▼▼▼
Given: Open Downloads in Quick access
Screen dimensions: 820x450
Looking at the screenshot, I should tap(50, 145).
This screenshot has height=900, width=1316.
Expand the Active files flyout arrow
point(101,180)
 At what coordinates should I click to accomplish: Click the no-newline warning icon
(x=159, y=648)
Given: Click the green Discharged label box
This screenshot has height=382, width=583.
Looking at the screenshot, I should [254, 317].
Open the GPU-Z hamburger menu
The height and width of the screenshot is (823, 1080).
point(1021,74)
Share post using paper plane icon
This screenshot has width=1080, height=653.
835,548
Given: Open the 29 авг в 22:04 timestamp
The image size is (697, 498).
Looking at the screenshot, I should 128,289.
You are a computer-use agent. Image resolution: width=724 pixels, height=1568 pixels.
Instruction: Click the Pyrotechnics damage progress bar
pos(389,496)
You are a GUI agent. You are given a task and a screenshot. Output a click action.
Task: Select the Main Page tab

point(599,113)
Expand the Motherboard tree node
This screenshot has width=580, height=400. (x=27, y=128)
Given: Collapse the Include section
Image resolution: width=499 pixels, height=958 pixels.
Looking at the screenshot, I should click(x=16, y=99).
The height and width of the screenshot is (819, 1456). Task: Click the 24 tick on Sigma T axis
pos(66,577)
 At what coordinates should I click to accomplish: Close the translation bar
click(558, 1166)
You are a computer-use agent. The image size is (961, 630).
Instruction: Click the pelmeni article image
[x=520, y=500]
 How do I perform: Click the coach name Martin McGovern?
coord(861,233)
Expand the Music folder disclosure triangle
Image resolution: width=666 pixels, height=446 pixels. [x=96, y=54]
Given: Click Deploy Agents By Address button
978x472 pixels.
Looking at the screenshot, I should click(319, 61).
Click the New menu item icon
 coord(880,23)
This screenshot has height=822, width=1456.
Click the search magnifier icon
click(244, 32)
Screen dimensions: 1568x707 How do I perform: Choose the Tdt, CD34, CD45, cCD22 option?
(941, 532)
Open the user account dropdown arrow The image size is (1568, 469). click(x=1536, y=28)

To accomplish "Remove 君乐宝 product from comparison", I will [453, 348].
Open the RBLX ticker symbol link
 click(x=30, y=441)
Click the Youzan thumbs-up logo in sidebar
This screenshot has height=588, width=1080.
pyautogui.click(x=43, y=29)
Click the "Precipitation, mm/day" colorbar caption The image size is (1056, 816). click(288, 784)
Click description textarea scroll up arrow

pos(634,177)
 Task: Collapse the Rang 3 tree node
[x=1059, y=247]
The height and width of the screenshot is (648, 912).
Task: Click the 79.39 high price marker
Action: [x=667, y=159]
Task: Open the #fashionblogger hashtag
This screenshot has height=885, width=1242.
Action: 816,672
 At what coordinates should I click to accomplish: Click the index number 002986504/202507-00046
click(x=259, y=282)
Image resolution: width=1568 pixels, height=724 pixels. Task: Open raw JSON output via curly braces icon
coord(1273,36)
▲▲▲
Task objective:
Find and copy every line in the entries above where the string "computer" occurs.

Output of the exercise:
You are a computer-use agent. Image resolution: width=724 pixels, height=1568 pixels.
You are a computer-use agent. The image size is (961, 630).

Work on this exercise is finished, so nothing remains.